Я очень благодарна, Виктория, что ты меня так радушно приняла. Ты мне оказалась ближе сестры, но это не основание, чтобы возвращаться в Польшу. Там все так серо, так бесцветно, и люди слишком уж молчаливы.
Вчера была годовщина смерти Метека. Он умер за два дня до своего пятидесятипятилетия. Анджей погиб за два дня до двадцати. Пришли вчера сослуживцы из музыкальной школы, соседи, принесли и еды, и водки. Так хорошо про него говорили. Хана сначала смеялась до неприличия, потом рыдала. У неё вообще характер истерический. Анджей был полная противоположность — такой светлый, спокойный. Вчера я поняла, какая же была счастливая у нас семья четыре года тому назад. Смириться невозможно. Молиться не могу. Вместо сердца камень. Хана хоть плачет. А у меня слез нет.
Виктория, дорогая, приходят в голову разные тёмные мысли. Так хочется уснуть и не проснуться. Самое ужасное именно пробуждение. Во сне мне хорошо — снов у меня нет, и меня совсем нет, и это так хорошо, когда расстаёшься с собой и своими мыслями. Сначала просыпаешься, как младенец, после сна все смыто, разглажено. Потом удар — приезжают двое военных, полковник и сержант, — сообщают о смерти Анджея. Все как заново обрывается во мне, и за минуту прокручивается вся эта лента — до похорон в закрытом гробу. Такая дыра в сердце.
Потом — опять неожиданно — в мастерскую ко мне пришёл директор музыкальной школы и пожилая преподавательница по классу фортепиано, Элишева Зак. Здесь в Израиле свой ритуал сообщения о смерти — редко по телефону звонят — приезжают. И каждое утро заново я проживаю эти смерти, мальчика моего и мужа. А лет мне сорок шесть, и здоровье хорошее, так, как с Метеком, — остановка сердца, и все! — со мной не будет. И просыпаться мне ещё сорок, а то и пятьдесят лет вот так каждое утро, а потом тащиться в мастерскую и строчить на машинке занавески, занавески, занавески… А без занавесок этих не могу. Пенсия у меня за сына большая, но если не строчить, я повешусь. Даже не замечу, как это сделаю. Без всяких колебаний, решений, подготовки. Это так просто, слишком просто.
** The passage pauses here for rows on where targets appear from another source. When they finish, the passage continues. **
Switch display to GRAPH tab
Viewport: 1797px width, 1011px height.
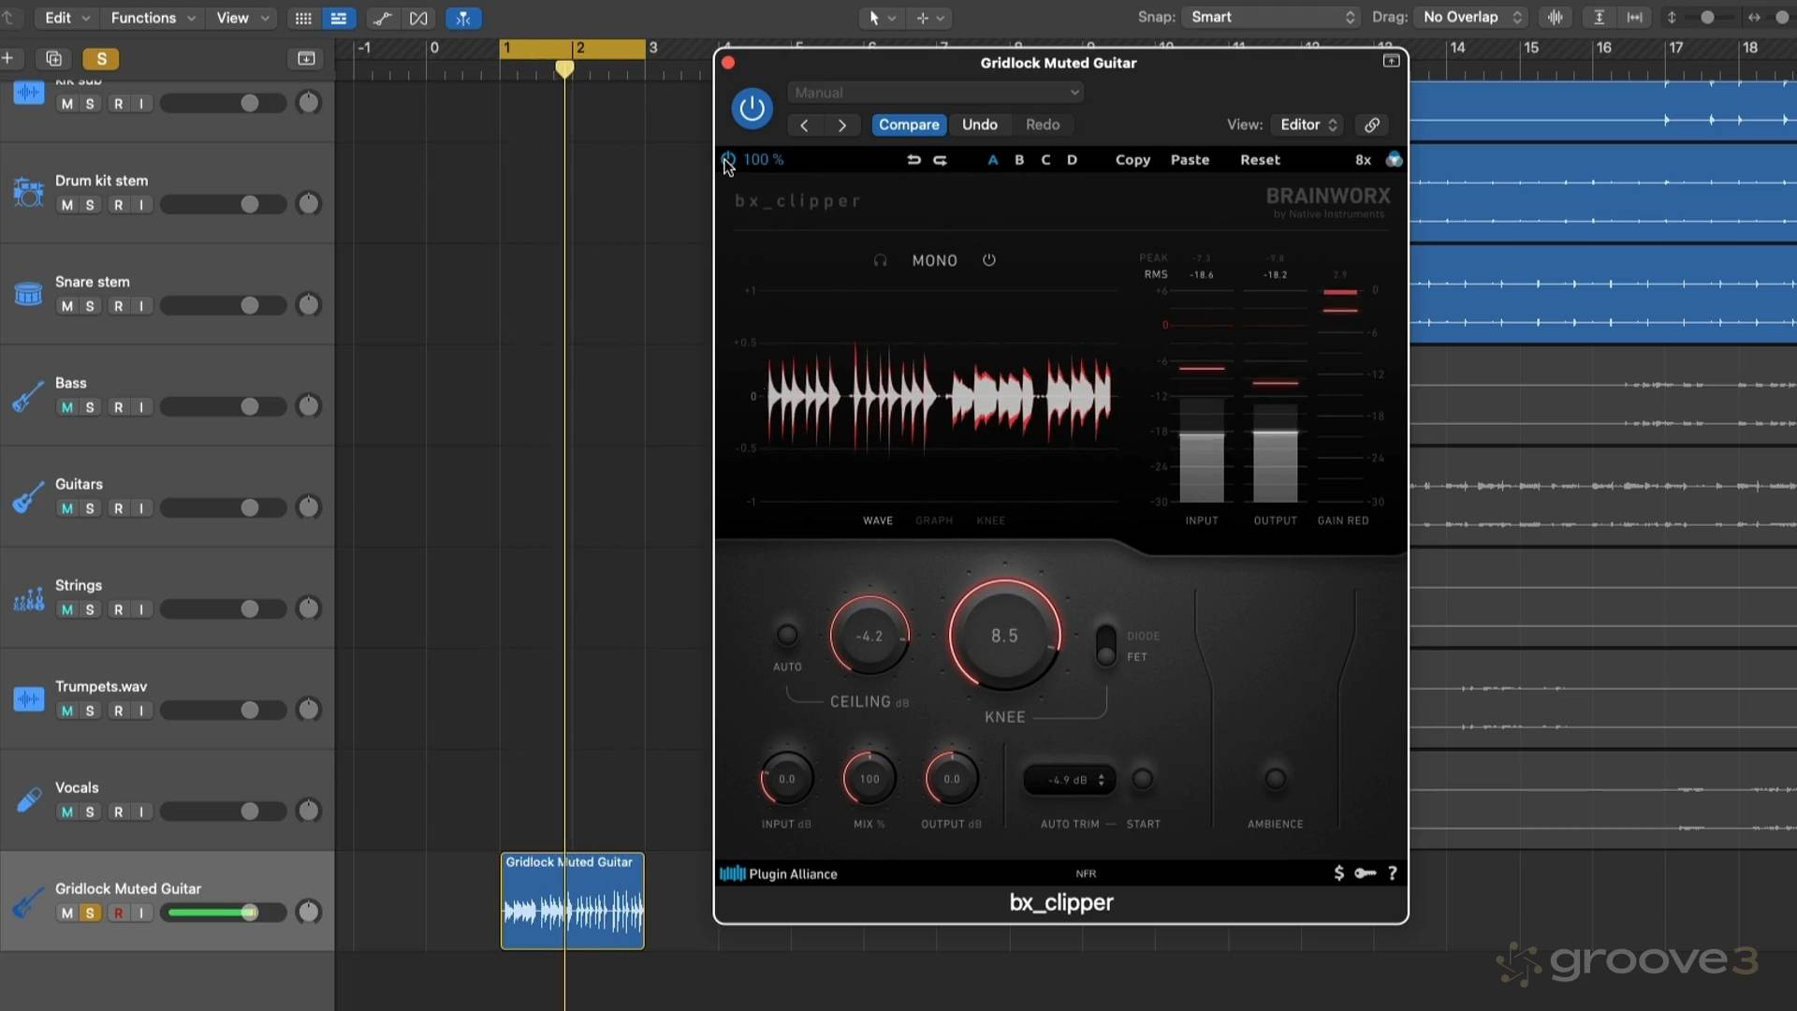coord(933,520)
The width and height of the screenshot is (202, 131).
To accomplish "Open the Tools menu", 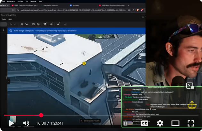I will [x=4, y=19].
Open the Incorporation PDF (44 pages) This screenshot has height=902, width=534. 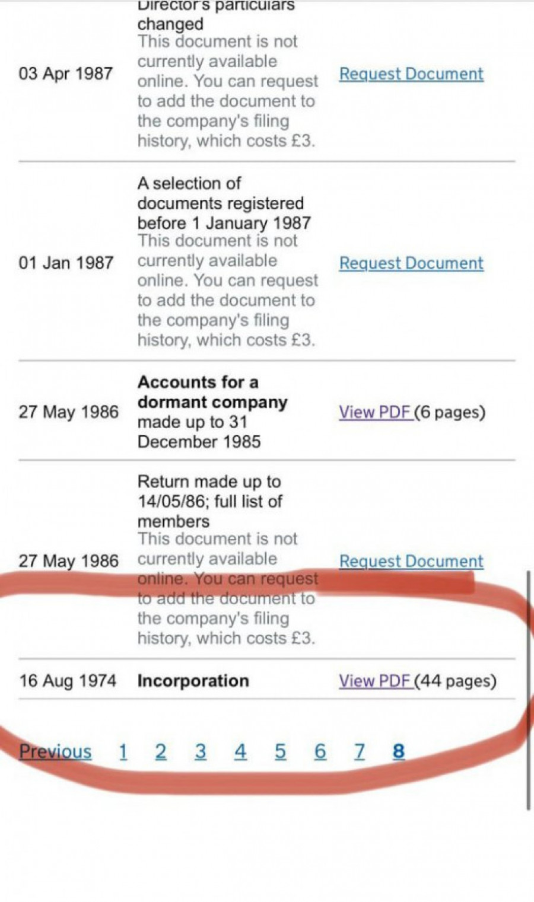375,681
Какая нелепая и странная жизнь: лучшие годы — как теперь вспоминается — годы оккупации, когда я каждую ночь бегала в подвал соседнего разбомблённого дома, по тайной тропочке, через узкий лаз, куда только я одна и могла пронырнуть. И действительно — пронырнуть, потому что трех ступенек не было, и спрыгнуть в темноту. И Метековы руки встречали меня. Зажигали свечечку. Метек не любил меня обнимать в темноте, говорил, что красоту мою хочет видеть. Виктория, Виктория, кругом лютая смерть, убивают и убивают, а мы как в раю. И рай наш длился полтора года. Он одного не знал, и никогда не узнал: что сосед Мочульский подсмотрел, выследил, как я по ночам к Метеку ходила, и шантажировал меня. А что у меня было, ничего у меня не было, кроме того, что бабы под юбкой носят. Он старый, он противный, он негодяй — а зовёт меня, и я иду. Требовал-то нечасто, силы не было. А я встряхнусь — и к Метеку, очиститься от мерзости. Ну, Господь с Мочульским распорядился по справедливости: он попал к русским в лагеря после войны, тоже по какому-то доносу, и его бандиты зарезали в лагере году в 47-м.
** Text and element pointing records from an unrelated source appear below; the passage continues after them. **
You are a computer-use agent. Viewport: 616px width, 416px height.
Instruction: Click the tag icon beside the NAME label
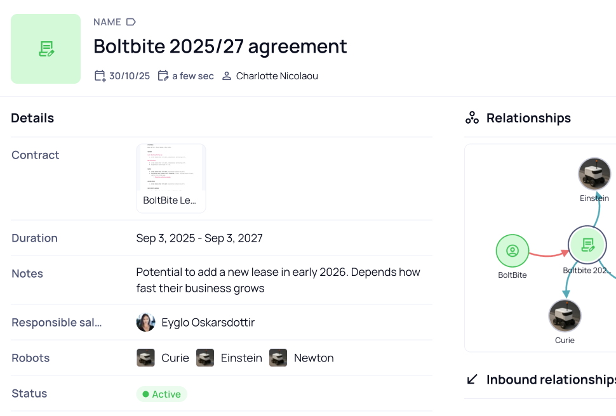(x=131, y=22)
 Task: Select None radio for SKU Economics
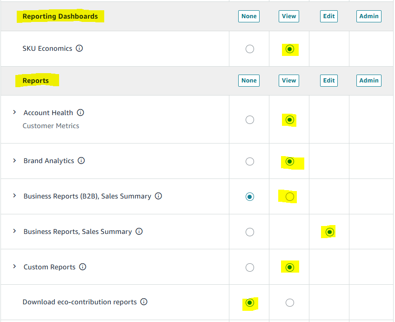[250, 49]
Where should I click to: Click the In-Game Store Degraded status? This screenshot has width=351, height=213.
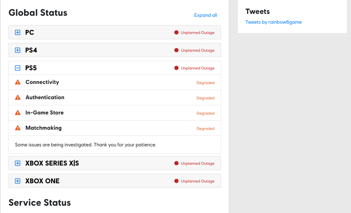205,113
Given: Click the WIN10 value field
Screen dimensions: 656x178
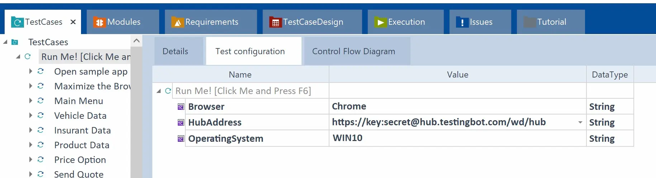Looking at the screenshot, I should pyautogui.click(x=458, y=138).
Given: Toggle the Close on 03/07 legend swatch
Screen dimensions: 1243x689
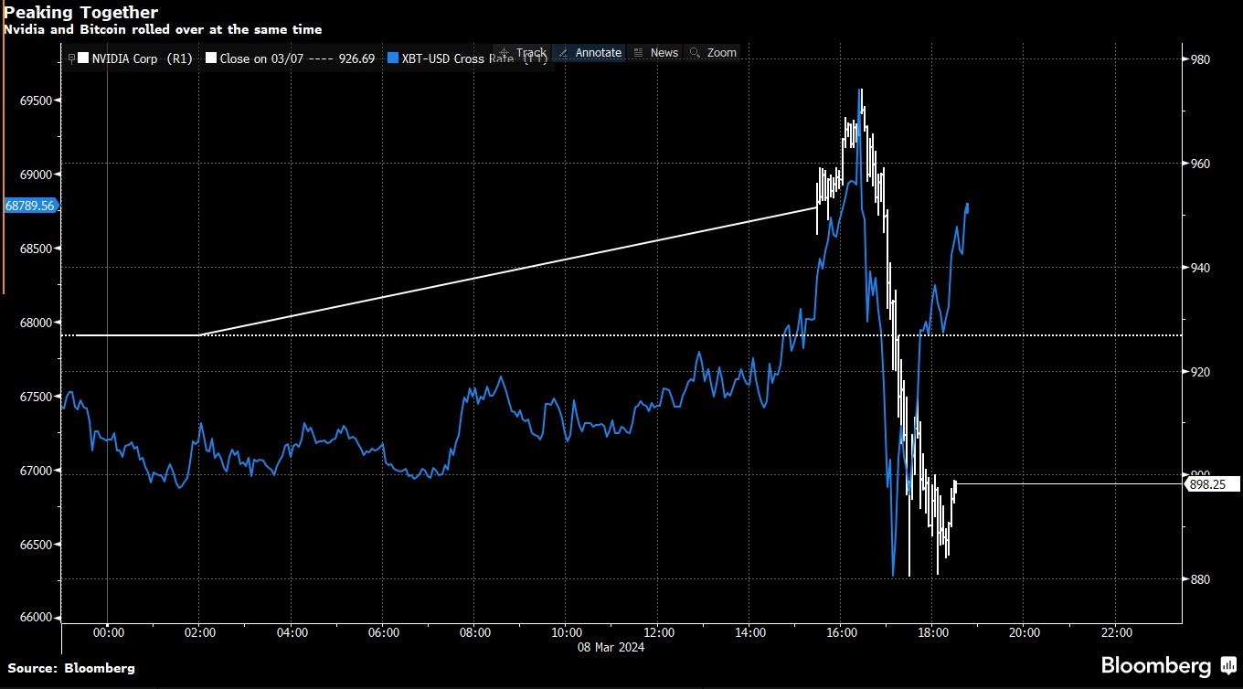Looking at the screenshot, I should point(211,58).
Метек любил меня да музыку, ну, детей ещё наших любил. И это весь мир для него, а в центре я. Из-за меня он и карьеру музыкальную не сделал. Ему в Америке место предлагали в Бостонском симфоническом оркестре, в пятьдесят первом году, я сказала — ни за что в Америку не поеду. Ну и поехали в Израиль. Вот тебе судьба! Он всегда поступал так, как я хотела. Ты, говорит, столько горшков с моим дерьмом вынесла, что заслужила золотой памятник. Вот он, памятник мой — две могилы. А жить мне совсем не хочется, Виктория, милая.
Так подробно я тебе все это описываю, чтобы ты поняла меня, не сердилась и не обижалась, но теперь я окончательно решила в Польшу не возвращаться. Привет передавай Ирэнке, Вячеку, всем нашим, кого увидишь. Сохрани тебя Бог.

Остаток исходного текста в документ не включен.